给定文本:
************

最近在玩树莓派，所以趁有空复习下Python，碰巧一个朋友让我帮他打印下某教育平台的考题（已报名有账号密码的），记得上次让我帮忙打印前，花了一些钱让图文店手打整理才开始打印，现在想起真是千万只草尼玛在心中蹦踏，当时的自己蠢得可以..这次，花了大半天写了这个脚本，一来是帮朋友，二来也是在给自己找个机会练手。

^_^亲测可行！代码中使用的Cookie已去除，只记录过程

在敲代码前需要用到一个软件Fiddler，负责抓包工作，或者安装Chrome浏览器扩展程序：https://github.com/welefen/Fiddler，但这个Github项目已经停了，扩展程序可以在这个网站下载：http://www.cnplugins.com/devtool/fiddler/
首先，我们打开网站登录页面（这里我用的是Fiddler拓展程序），输入账号和密码，进入我的题库，在Fiddler中可以看到网站请求数据：

有很多模拟登录是从登录页面开始，账号密码再到获取加载Cookie，而我这个算是一次性脚本程序就简简单单忽略了，直接在请求头中传入Cookie，模拟做题操作（已加入模拟l登录操作，见完整代码）。
在上面的网页中可以看到09235《设计原理》这门课程下有五套题目，我们右键点击“显示网页源代码”可以看到以下信息：

<div class="database-title clearfix">
    <span>这里边包裹着课程名称</span>
</div>
......
<ul class="lesson-chap-ul">
    <li class="clearfix">
        <div class="lesson-errchap-tit">题目名称</div>
        ......
        <span class="progressNum">2/题目总数</span>
    </li>
    ......
    <li class="clearfix">
        <div class="lesson-errchap-tit">试题名称</div>
        ......
        <span class="progressNum">2/题目总数</span>
        <div class="lesson-re-do" onclick="window.location.href='/index.php/Lessontiku/questionsmore_manage/sectionid/试题ID/subjectid/111/p/2/classid_sx/24/majorid_sx/38'">
            继续做题
        </div>
    </li>
</ul>

从上面的伪网页源代码可知，我们只需要获得课程名称、试题名称、题目总数、试题ID，创建一个课程名称文件夹，然后通过试题ID去解析不同的试题网址：

'''
根据范围截取字符串
'''
def analyse(html, start_s, end_s):
    start = html.find(start_s) + len(start_s)
    tmp_html = html[start:]
    end = tmp_html.find(end_s)
    return tmp_html[:end].strip()

************

题目要求:
接着上面那段用 Python 脚本抓取题库考题的文字往下写，从其最后一行之后开始续写。

************

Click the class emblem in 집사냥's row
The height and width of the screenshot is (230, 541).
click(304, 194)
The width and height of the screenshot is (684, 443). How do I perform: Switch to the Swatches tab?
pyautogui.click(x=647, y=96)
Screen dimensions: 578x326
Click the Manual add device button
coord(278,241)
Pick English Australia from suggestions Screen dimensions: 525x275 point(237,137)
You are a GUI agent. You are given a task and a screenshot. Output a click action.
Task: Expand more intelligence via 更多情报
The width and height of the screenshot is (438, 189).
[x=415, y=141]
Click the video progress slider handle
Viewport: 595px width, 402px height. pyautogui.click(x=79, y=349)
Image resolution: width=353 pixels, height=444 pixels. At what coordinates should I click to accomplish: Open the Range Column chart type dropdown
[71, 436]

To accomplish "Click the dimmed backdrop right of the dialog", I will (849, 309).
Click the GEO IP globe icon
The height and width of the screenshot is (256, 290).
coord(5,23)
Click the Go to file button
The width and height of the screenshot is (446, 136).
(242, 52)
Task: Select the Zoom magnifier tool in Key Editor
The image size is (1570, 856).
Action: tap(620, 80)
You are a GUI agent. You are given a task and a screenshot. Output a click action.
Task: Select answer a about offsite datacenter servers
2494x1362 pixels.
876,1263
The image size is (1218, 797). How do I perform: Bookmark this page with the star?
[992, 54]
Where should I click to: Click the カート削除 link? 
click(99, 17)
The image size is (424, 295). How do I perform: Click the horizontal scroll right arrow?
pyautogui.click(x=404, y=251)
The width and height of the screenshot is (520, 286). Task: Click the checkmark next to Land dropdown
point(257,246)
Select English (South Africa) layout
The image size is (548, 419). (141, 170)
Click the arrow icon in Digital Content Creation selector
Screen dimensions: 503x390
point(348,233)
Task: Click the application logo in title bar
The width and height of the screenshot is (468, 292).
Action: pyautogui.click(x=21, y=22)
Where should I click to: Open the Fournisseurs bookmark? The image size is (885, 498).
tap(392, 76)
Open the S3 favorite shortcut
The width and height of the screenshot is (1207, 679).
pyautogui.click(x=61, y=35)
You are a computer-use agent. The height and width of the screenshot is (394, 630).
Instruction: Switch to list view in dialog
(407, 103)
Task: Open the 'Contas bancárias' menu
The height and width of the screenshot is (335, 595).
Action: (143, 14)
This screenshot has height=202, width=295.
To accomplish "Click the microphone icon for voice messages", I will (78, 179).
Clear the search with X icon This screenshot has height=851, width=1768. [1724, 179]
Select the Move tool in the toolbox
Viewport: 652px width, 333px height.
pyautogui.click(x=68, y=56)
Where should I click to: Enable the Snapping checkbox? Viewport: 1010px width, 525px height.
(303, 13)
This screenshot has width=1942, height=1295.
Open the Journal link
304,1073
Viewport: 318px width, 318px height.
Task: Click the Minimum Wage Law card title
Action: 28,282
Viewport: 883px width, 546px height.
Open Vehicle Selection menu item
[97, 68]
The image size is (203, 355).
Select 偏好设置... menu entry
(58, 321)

************

本题答案:
'''
解析课程列表
'''
def analyse_lesson(opener, headers, html):
    #获取课程名称
    tmp_folder = analyse(html, "<div class=\"database-title clearfix\">", "</div>")
    folder = analyse(tmp_folder, "<span>", "</span>")
    #创建文件夹，改变当前工作目录
    print("正在创建文件夹（%s）..." % folder)
    if not os.path.exists(folder):
        os.mkdir(folder)
    os.chdir(folder)

    #循环获取每一个课程的试题
    lesson_html = analyse(html, "<ul class=\"lesson-chap-ul\">", "</ul>")
    while True:
        tmp_html = analyse(lesson_html, "<li class=\"clearfix\">", "</li>")
        lesson_html = analyse(lesson_html, tmp_html, "</ul>")
        sectionid = analyse(tmp_html, "index.php/Lessontiku/questionsmore_manage/sectionid/", "/subjectid")
        #解析每一套试题
        analyse_exam(opener, headers, tmp_html, sectionid)

        if not tmp_html or not lesson_html:
            break;

在解析试题之前先看下做题网页时如何，其中一份试题网址是

http://i.sxmaps.com/index.php/Lessontiku/questionsmore_manage/subjectid/111/sectionid/5014/p/3/majorid_sx/38/classid_sx/24

当我们点击下一题时，网址会变成：

http://i.sxmaps.com/index.php/Lessontiku/questionsmore_manage/subjectid/111/sectionid/5014/p/4/majorid_sx/38/classid_sx/24

这时p/后的数字由3变成了4，说明这个数字是页数。
再来，我们换一份试题：

http://i.sxmaps.com/index.php/Lessontiku/questionsmore_manage/sectionid/5015/subjectid/111/p/2/classid_sx/24/majorid_sx/38

这时第一个sectionid/后的数字由5014变成了5015，说明这个数字是试题ID。
这样一来，可以在脑海中想到如何把这些题目都下载下来了，使用两个循环语句，第一层负责获取试题ID，第二层负责获取题目页数，其中的请求地址可以这样写：

result_url = 'http://i.sxmaps.com/index.php/Lessontiku/questionsmore_manage/subjectid/111/sectionid/%s/p/%d/majorid_sx/38/classid_sx/24' % (sectionid, index)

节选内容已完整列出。